For air quality attainment areas, air quality analysis is only carried out at the project level (micro-level) during the environmental evaluation analysis phase for carbon monoxide.

For air quality non-attainment areas, macro-level analysis is to ensure that total vehicle emissions (e.g., volatile organic compounds, NOx, PMs from all vehicles and all roads) from all transportation operations do not exceed a predetermined amount known as the SIP “emission budget” established for the mobile source.

Cost and Revenue Estimation

Cost estimates for a proposed action or project are typically based on historical data and experience. The availability of historical project and program cost data is vital to a planning agency’s ability to perform cost estimation. One of the critical issues associated with project cost estimates is the need to specify the year the cost is based. For example, a project that costs 1 million 2001 dollars is different from 1 million 2020 dollars. Factors related to inflation and the time value of money must be considered given the cycle of the transportation project is often long.

In addition to cost estimation, both the source and quantity of revenue must be analyzed. The amount and sources of revenue for each of the four years covered in the TIP must be identified (e.g., for the year 2024, federal-aid fund: $350 million; State fund: $450 million; local fund: $125 million ...).

Funding sources may range from local, state, and Federal government to other sources. Again, historical data on revenue is essential to the estimation. For each government entity, funding can come from fuel tax, vehicle tax, toll, sales tax, general revenue, and others.

Cost and revenue analysis is directly tied to the fiscal constraint requirement for a TIP per Federal regulation. Federal transportation planning regulation requires that the total cost of projects contained in a TIP must be constrained to available revenue. In addition to meeting the Federal law need, balancing expenditure and revenue is a standard business operation.

Assigning Appropriate Fund to a Project

During this step of the analysis, a proposed project is assigned with appropriate funding types. Given the wide range of revenue sources, certain revenue may have limitations or prohibitions on the types of projects or programs the fund can be used. The process of assigning funding is to optimize the overall fund usage.

LRTP and TIP Adoption

Throughout the steps outlined so far, a preliminary LRTP and a draft TIP are produced for presentation to the MPO policy board for further discussion, comment, modification, and approval or rejection.

The final LRTP and TIP adoption is decided through voting by Board members. Given that board members are elected political leaders, it is inevitable that the process is a political one. This is also why the final TIP and LRTP are often characterized as political products.

During an MPO Boards adoption processes, alternative solutions and projects may be proposed by board members. MPO staff analyze such alternative solutions and projects and report back to the Board for further discussion and adoption.

Planning Regulation

State DOTs and MPOs follow Federal transportation planning laws and regulations promulgated in 23 USC 134 and 135-

Fiscally Constrained TIP

A TIP must be fiscally constrained meaning projects identified in a TIP must have identifiable funding sources - revenue to cover their cost.

Conformity Determination

Applicable to air quality non-attainment areas only.
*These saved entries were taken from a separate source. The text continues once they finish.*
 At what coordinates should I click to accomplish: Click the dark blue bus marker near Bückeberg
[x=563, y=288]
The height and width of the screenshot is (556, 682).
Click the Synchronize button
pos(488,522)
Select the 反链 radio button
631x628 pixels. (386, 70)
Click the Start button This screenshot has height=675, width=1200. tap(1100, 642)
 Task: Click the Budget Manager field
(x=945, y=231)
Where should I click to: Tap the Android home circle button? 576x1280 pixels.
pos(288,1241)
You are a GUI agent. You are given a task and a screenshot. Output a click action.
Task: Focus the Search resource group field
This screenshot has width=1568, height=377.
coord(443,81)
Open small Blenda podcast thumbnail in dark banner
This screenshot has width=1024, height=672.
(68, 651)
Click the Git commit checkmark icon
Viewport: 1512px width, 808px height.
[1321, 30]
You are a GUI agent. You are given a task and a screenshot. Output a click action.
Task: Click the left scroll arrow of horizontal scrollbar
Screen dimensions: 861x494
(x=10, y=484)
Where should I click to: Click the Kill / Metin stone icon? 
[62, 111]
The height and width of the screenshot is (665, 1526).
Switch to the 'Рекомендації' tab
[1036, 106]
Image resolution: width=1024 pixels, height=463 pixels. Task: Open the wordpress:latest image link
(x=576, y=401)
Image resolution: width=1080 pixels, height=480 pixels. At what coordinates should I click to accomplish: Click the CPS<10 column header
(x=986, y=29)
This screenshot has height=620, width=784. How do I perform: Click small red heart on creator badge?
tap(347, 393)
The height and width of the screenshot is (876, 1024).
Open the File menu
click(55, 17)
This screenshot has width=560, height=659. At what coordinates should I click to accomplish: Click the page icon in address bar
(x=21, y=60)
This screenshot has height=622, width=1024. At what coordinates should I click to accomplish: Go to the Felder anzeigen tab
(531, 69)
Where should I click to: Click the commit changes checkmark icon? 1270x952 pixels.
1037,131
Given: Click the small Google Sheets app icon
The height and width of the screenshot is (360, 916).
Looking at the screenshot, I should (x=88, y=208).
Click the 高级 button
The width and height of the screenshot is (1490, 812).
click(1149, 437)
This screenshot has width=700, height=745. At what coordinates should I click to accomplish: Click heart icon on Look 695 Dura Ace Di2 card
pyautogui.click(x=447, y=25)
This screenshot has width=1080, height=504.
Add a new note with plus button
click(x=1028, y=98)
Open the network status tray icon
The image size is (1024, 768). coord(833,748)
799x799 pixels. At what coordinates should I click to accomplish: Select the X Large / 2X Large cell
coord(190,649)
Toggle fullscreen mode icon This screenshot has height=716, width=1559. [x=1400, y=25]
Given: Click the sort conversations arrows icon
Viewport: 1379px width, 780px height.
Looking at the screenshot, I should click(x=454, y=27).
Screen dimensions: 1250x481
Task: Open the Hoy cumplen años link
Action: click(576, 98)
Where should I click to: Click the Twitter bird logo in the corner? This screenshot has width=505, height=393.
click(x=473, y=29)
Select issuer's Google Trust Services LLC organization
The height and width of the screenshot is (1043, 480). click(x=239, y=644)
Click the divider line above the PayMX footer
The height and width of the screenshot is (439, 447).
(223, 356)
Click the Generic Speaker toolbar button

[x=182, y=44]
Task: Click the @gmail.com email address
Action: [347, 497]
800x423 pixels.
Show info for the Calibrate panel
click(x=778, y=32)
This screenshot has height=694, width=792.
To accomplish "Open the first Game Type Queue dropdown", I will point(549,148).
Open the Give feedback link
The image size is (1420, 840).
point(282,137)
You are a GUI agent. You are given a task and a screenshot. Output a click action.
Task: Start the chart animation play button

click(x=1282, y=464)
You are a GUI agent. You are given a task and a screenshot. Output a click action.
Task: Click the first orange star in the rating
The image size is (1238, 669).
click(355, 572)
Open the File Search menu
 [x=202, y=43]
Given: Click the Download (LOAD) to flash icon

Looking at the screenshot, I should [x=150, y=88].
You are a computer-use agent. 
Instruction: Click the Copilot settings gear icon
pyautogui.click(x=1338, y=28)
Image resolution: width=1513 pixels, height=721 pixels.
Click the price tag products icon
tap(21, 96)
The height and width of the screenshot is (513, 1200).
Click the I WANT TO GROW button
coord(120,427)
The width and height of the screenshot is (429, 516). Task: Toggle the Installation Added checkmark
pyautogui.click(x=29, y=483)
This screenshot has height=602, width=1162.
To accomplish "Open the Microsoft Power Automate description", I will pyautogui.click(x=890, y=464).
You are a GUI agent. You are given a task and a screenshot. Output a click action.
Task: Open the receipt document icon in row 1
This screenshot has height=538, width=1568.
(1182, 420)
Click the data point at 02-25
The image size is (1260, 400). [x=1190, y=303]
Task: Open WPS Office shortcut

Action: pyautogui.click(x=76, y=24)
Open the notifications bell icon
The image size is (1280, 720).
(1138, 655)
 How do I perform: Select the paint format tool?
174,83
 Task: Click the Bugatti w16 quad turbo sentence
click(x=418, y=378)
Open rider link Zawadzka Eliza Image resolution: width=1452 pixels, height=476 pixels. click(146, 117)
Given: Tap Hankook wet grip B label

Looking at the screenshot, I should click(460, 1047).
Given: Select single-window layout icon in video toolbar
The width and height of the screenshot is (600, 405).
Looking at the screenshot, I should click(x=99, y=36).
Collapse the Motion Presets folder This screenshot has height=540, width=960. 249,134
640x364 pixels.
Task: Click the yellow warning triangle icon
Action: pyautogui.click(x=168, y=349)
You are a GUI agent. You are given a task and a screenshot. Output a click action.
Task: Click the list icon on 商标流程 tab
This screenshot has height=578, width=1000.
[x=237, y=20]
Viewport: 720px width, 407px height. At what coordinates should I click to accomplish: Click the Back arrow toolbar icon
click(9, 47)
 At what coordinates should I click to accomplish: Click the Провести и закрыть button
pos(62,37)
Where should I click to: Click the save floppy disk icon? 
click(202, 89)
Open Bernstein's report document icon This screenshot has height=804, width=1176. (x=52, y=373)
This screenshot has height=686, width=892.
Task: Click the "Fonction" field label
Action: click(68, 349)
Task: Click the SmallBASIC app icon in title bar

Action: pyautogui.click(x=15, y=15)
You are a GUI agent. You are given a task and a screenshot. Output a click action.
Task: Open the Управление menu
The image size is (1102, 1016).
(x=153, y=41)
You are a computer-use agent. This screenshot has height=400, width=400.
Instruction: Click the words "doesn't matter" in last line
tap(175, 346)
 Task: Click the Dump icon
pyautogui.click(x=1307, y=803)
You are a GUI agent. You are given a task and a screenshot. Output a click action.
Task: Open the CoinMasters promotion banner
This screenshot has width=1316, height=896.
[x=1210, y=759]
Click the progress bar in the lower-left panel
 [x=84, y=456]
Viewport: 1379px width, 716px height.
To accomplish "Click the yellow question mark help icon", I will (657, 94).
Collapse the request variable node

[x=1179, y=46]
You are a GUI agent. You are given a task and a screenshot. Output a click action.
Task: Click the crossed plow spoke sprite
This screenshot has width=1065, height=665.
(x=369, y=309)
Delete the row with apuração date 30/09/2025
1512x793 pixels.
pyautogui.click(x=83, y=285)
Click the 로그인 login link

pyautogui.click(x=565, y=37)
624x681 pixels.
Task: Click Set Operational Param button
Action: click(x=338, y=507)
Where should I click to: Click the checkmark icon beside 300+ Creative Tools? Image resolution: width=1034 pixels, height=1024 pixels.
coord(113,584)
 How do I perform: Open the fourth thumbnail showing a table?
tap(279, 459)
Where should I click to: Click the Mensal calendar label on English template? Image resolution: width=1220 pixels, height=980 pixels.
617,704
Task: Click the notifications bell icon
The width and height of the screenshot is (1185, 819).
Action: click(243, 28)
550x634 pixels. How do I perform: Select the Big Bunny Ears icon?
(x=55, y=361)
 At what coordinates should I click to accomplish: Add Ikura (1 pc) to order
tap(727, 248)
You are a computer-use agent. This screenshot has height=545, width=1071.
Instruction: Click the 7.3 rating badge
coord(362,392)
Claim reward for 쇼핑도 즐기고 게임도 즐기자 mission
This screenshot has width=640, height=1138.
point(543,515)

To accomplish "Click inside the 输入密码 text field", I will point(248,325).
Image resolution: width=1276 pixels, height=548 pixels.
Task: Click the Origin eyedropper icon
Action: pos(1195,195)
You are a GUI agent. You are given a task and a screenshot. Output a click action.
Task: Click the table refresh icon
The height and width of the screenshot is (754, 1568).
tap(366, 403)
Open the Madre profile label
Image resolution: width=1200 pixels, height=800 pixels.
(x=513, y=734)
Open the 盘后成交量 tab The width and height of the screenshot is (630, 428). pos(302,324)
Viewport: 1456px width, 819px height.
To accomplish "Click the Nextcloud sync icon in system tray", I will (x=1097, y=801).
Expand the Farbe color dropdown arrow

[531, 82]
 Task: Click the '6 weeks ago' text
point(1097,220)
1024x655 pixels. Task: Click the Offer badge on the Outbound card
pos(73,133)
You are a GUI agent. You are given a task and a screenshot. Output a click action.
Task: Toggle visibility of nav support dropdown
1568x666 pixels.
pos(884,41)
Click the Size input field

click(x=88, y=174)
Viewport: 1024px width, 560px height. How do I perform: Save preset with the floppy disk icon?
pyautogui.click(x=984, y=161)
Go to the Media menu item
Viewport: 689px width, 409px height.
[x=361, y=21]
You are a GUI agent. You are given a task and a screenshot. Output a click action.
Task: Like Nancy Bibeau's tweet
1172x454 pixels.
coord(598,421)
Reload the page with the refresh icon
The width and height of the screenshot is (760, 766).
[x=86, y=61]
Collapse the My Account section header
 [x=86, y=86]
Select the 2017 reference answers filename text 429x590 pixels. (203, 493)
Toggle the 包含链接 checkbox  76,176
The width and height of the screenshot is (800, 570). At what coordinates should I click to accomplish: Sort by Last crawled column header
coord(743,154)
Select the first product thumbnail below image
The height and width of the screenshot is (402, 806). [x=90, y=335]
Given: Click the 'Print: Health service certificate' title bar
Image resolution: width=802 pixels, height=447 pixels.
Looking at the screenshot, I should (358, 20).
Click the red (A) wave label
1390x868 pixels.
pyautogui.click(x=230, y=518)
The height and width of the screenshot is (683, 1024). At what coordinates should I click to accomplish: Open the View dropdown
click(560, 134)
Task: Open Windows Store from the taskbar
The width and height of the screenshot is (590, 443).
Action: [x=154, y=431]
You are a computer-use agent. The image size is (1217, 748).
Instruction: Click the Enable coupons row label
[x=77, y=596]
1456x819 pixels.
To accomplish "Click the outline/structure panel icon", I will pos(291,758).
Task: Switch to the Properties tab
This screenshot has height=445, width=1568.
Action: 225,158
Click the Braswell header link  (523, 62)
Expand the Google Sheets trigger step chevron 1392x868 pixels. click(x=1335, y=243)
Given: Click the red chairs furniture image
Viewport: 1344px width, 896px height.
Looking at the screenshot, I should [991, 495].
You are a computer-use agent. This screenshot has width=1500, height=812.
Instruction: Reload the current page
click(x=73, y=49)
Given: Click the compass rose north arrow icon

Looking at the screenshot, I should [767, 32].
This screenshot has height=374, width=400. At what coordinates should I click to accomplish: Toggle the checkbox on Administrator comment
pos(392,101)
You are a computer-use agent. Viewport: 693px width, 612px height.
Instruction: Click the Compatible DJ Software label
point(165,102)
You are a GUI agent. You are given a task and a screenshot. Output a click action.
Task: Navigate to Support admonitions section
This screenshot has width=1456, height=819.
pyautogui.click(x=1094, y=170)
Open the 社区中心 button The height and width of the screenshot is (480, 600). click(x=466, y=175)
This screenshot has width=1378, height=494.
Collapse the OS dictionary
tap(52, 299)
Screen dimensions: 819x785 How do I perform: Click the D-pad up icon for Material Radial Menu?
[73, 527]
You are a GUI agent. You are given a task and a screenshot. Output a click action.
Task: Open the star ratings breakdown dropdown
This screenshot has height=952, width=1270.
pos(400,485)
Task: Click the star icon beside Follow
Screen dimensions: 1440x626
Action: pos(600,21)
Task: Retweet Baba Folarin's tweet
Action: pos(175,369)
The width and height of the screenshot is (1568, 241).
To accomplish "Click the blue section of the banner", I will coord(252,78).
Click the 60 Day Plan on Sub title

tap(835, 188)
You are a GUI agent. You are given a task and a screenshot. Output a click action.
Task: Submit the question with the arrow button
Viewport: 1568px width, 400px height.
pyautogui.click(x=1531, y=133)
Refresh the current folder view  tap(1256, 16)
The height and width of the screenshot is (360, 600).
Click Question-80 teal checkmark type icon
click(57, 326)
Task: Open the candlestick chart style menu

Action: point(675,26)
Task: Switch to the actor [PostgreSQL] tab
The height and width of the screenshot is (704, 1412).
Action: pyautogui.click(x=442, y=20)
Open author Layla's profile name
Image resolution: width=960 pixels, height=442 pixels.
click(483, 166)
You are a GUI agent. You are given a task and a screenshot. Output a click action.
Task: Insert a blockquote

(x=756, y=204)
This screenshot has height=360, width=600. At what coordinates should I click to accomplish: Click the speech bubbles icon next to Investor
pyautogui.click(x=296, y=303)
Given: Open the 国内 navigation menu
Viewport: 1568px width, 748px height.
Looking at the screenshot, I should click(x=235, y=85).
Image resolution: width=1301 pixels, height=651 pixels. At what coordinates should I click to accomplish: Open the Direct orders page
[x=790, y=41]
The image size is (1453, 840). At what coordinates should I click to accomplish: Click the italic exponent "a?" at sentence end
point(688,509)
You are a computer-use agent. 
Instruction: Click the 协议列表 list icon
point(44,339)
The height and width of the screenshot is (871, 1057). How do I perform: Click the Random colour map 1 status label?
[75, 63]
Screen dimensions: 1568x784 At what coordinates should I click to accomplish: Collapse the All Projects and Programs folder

A TIP must pass transportation conformity determination — meaning total vehicle emissions from all transportation projects (activities) within a non-attainment area cannot exceed a preestablished limit known as mobile source budget.

Critical components of the Federal transportation planning legislation are as follows:

■ Establishing and operating an MPO

■ Conducting meaningful public involvement

■ Cooperating with all agencies including private transportation operators in developing transportation plans

■ Ensuring that transportation improvement plans meet transportation conformity needs, and

■ Ensuring all projects contained in a transportation improvement plan are fiscally constrained, meaning the revenue or forecasted revenue must be enough to cover the projected cost.